◆ Reading passage

Ludwig van BEETHOVEN (1770-1827)
Coriolan Overture [7:52] (1)
Luigi CHERUBINI (1760-1842)
The Water Carrier Overture [10:08] (2)
Robert SCHUMANN (1810-1856)
Manfred Overture [10:24] (3)
Felix MENDELSSOHN (1809-1847)
The Hebrides Overture [9:25] (4)
Richard WAGNER (1813-1883)
A Faust Overture [12:53] (5)
Hector BERLIOZ (1803-1869)
Benvenuto Cellini Overture [11:12] (6)
Berlin State Opera Orchestra/Bruno Walter
rec. 1 August 1923 (1, 4, 5). 1 January 1924 (2, 6), 1 March 1925 (3), location not given (if known)
Transferred and re-mastered by Ward Marston
PRISTINE CLASSICAL PASC 322 (61:34)
 
Bruno Walter was one of several artists whose career stretched into the stereo era, with the result that listeners and record companies alike have taken the easy option of judging them by their late work. The general opinion seems to be that Walter is better known by his New York recordings from the early post-war years and his 78s from the 1930s with the Vienna Philharmonic.
 
According to John Holmes (Conductors, Gollancz 1988), Walter made his first record in Berlin in 1900. This information is also repeated in Wikipedia. If true, the recording in question would predate by a few years the earliest known (and surviving) orchestral recording. The assertion derives, it would seem, from a very late interview in which Walter was asked when he made his first recording. He hesitated a moment, then replied “1900, in Berlin. Music from Carmen”. Walter did actually hold a conducting appointment in Berlin in 1900, so it is very faintly possible that he conducted some sort of experimental recording, long since lost. However, since the 1923 Berlin sessions represented here – his earliest recordings known to us – also included Carmen extracts, it is infinitely more likely that the elderly maestro was just confusing times and places.
 
The Berlin series begun in 1923 is therefore assumed to mark the start of Walter’s recording career. By this time he was in his late forties and already had almost thirty years’ conducting experience behind him.
 
Transferred and re-mastered by Ward Marston, these recordings sound about as good here as they ever will, but an hour’s worth of such shallow, husky sound inevitably tires the ear. So what do they tell us about Walter?

◆ Exercise objective
Pick up the review of Bruno Walter's early Berlin overture recordings where it stops, carrying on from its closing question.

◆ Data provided
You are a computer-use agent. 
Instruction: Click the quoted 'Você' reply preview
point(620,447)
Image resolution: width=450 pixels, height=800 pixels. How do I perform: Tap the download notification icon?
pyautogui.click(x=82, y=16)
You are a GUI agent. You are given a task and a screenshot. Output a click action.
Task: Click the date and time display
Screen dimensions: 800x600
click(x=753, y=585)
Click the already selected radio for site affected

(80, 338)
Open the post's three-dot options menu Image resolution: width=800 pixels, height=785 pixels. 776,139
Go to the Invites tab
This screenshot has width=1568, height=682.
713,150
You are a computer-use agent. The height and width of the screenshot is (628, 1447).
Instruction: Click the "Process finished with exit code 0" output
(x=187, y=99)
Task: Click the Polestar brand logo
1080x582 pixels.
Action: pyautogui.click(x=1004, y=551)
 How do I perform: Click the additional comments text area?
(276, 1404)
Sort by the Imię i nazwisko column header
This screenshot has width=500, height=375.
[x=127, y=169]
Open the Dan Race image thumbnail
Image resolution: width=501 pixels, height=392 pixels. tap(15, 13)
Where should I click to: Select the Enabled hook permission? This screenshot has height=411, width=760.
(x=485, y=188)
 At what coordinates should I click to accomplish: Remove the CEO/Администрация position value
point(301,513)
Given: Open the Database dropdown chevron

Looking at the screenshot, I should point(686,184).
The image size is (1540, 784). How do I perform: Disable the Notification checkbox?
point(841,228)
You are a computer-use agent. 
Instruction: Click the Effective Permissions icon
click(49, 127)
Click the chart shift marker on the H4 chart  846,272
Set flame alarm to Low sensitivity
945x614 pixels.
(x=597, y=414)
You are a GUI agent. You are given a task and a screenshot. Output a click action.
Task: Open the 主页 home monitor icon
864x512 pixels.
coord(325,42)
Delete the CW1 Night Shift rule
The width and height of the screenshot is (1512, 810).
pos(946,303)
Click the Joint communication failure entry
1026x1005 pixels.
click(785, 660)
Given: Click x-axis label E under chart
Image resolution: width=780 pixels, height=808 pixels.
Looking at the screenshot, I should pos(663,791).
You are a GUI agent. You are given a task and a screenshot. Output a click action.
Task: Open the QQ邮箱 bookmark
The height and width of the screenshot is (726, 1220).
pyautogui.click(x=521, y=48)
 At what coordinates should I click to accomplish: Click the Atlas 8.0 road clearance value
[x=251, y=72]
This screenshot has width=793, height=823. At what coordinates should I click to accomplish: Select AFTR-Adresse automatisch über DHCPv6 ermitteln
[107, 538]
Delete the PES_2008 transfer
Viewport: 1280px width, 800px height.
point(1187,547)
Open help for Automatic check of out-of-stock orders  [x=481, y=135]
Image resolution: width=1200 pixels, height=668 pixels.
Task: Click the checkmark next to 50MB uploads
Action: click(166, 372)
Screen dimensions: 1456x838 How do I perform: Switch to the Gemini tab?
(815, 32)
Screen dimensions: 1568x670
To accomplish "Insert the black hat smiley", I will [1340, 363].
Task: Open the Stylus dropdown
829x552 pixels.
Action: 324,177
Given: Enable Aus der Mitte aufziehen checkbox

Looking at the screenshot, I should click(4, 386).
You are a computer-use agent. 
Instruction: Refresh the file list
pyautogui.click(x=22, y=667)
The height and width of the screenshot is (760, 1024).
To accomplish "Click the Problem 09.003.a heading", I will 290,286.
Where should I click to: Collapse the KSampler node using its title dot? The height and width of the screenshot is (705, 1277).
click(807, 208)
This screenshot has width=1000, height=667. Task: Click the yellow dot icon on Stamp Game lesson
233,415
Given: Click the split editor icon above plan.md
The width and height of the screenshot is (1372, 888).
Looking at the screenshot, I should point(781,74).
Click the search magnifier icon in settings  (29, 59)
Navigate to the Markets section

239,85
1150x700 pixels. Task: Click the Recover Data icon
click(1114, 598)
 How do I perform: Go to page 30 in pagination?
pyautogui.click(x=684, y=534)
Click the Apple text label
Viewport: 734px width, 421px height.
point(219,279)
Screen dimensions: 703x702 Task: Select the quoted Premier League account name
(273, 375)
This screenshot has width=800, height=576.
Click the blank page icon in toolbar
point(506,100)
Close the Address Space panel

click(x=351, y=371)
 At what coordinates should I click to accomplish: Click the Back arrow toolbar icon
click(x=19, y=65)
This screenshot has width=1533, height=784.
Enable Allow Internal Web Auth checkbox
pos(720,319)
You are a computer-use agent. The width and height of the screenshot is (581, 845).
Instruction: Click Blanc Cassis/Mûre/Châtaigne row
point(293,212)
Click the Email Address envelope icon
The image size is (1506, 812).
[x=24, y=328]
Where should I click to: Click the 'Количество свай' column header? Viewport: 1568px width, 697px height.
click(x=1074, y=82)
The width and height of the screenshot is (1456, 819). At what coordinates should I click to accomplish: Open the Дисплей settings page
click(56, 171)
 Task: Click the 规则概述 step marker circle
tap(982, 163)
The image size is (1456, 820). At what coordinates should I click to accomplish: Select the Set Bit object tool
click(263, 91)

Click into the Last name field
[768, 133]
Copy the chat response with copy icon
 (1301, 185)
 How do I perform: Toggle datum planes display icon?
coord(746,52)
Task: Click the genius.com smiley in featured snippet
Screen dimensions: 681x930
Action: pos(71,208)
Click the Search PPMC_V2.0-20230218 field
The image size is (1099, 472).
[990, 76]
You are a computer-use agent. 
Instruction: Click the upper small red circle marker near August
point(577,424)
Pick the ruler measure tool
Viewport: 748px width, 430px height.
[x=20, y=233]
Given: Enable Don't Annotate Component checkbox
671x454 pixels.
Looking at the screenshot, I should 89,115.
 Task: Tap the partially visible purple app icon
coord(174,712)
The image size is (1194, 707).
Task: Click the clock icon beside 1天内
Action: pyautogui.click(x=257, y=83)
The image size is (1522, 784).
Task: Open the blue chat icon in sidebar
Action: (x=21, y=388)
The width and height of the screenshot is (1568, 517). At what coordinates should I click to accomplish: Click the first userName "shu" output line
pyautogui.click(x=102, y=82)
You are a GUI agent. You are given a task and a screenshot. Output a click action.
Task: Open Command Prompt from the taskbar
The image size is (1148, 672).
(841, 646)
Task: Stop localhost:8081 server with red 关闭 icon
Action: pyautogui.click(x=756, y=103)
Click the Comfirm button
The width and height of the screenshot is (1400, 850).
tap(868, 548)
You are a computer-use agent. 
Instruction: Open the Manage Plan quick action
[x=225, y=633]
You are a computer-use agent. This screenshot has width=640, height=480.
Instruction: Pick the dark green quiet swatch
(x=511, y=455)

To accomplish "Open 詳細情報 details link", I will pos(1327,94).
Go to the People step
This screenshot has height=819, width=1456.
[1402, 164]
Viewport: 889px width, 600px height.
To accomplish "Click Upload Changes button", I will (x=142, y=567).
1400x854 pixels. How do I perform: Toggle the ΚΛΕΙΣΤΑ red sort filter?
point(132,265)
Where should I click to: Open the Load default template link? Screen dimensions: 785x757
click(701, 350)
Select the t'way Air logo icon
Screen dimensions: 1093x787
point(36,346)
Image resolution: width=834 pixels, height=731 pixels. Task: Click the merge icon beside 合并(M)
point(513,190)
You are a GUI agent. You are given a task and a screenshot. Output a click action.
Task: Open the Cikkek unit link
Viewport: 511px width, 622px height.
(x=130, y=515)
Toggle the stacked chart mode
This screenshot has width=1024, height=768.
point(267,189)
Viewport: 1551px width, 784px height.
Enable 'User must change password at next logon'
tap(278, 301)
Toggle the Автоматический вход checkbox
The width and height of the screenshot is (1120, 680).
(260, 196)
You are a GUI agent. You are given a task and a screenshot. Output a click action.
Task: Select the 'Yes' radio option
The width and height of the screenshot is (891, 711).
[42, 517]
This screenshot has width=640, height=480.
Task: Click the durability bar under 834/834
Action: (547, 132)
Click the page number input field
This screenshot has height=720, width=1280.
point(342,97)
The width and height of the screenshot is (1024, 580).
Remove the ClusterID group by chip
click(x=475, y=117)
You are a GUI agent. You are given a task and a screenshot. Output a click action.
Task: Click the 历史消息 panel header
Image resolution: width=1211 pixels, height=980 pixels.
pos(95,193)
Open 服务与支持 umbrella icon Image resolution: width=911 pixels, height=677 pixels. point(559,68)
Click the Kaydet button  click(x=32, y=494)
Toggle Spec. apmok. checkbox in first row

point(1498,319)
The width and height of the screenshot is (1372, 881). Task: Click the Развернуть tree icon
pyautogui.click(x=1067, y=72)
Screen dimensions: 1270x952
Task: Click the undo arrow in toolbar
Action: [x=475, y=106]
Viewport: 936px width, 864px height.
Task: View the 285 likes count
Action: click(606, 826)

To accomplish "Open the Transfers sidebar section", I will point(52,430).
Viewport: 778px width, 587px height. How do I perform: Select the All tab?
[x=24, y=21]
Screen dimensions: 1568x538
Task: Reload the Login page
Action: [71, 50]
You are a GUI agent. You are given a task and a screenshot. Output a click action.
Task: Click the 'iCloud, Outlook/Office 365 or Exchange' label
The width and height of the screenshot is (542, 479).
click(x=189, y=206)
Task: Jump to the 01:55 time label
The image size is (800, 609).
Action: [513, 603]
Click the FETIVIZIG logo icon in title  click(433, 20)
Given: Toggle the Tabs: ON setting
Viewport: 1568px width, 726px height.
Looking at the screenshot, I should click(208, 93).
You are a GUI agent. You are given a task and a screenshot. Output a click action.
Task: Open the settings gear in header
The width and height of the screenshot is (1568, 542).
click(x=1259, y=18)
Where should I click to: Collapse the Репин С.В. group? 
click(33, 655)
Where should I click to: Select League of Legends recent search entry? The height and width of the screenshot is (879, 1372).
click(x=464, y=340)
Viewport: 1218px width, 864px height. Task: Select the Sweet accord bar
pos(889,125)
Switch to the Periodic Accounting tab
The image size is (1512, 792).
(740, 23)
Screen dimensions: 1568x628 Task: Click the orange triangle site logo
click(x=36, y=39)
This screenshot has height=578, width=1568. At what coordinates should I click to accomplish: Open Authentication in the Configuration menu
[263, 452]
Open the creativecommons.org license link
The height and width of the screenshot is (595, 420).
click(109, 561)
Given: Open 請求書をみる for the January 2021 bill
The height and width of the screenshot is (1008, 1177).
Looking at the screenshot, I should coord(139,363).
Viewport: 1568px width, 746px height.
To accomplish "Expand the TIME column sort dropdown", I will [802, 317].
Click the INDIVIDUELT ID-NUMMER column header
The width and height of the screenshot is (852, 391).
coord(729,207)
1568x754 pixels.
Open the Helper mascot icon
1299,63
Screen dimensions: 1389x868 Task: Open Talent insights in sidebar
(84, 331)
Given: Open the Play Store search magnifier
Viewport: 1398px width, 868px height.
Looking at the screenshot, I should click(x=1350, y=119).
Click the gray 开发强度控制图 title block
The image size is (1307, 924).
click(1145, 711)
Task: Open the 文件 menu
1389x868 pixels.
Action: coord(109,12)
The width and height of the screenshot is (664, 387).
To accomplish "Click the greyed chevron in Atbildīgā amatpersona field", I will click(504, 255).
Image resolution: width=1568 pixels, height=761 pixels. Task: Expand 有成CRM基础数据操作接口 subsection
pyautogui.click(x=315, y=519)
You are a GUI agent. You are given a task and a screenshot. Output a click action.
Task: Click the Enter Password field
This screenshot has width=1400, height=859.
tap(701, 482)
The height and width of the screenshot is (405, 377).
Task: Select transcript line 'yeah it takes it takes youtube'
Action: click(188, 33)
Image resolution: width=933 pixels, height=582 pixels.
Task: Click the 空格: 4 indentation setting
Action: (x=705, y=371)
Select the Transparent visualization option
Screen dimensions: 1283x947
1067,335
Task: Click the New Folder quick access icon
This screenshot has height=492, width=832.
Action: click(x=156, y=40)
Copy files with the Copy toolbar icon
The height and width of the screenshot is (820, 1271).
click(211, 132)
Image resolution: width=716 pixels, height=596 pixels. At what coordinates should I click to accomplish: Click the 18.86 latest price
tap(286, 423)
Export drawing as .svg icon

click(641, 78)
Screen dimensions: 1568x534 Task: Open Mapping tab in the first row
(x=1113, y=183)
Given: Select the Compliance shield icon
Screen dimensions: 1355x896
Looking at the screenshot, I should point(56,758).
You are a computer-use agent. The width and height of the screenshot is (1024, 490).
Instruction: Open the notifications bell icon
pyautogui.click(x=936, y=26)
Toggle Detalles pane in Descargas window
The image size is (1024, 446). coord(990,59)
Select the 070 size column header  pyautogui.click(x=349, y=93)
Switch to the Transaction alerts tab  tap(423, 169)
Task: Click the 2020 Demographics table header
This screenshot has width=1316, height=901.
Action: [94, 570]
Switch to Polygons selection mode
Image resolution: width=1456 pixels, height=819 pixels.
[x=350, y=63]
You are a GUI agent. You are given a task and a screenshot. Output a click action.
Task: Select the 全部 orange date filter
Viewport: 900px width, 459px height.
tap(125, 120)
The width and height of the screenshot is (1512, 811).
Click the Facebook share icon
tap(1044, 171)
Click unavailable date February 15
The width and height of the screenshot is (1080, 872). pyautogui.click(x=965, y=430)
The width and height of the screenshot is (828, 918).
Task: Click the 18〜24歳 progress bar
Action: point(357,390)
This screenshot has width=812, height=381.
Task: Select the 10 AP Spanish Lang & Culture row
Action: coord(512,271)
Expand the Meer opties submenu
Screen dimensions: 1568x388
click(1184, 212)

◆ Exercise result
Compared with his later image of saintliness and humane patience, he is here a pretty volatile conductor, whipping things up to a frenzy when the music gives him half an opportunity. As far as one can tell, he evokes potent atmospheres in the slow introductions to the Cherubini and Schumann pieces.
 
This is all to the good, but his vagaries of pulse can be disconcerting. After a good, forceful start, the second theme of Coriolan is introduced by a whacking ritardando and the theme itself proceeds rather lugubriously. The Mendelssohn overture might seem more amenable to this sort of treatment, but somehow it appears to have one climax too many if the overall shape is not kept in sight. This seems to me a rather different matter from Furtwängler’s flexible pulse which nevertheless derives from a firm control with the result that the listener – or most listeners – can flex back and forward with it.
 
In a 1939 review of Walter’s London concerts, Neville Cardus recalled that “A few years ago a performance of Zauberflöte, conducted by Walter in Salzburg, was so sentimental and flaccid in rhythm that I was obliged to leave it half-way through, with many others” (Cardus: The Delights of Music, Gollancz 1966). By 1939, Cardus noted, he had “hardened or disciplined his romanticism”.
 
It would be unfair to describe the present performances as “sentimental and flaccid”, but the Beethoven and to some extent the Mendelssohn do point up the difference between a flexible pulse à la Furtwängler and a pulse that gets lost in the trees. As I suggested at the beginning, Walter seems to have found the ideal combination of tough driving and yielding romanticism in the period from the late 1930s to the early 1950s.
 
A disc for Walter completists, really. Their interest will be strengthened by the fact that, of all the pieces here, the conductor made later studio recordings of only the Beethoven, though live recordings seem to survive, some in private hands, of all but the Cherubini. Something of a curiosity is the Berlioz, lively and songful but so lacking in Berliozian extravaganza as to sound rather like Lehár.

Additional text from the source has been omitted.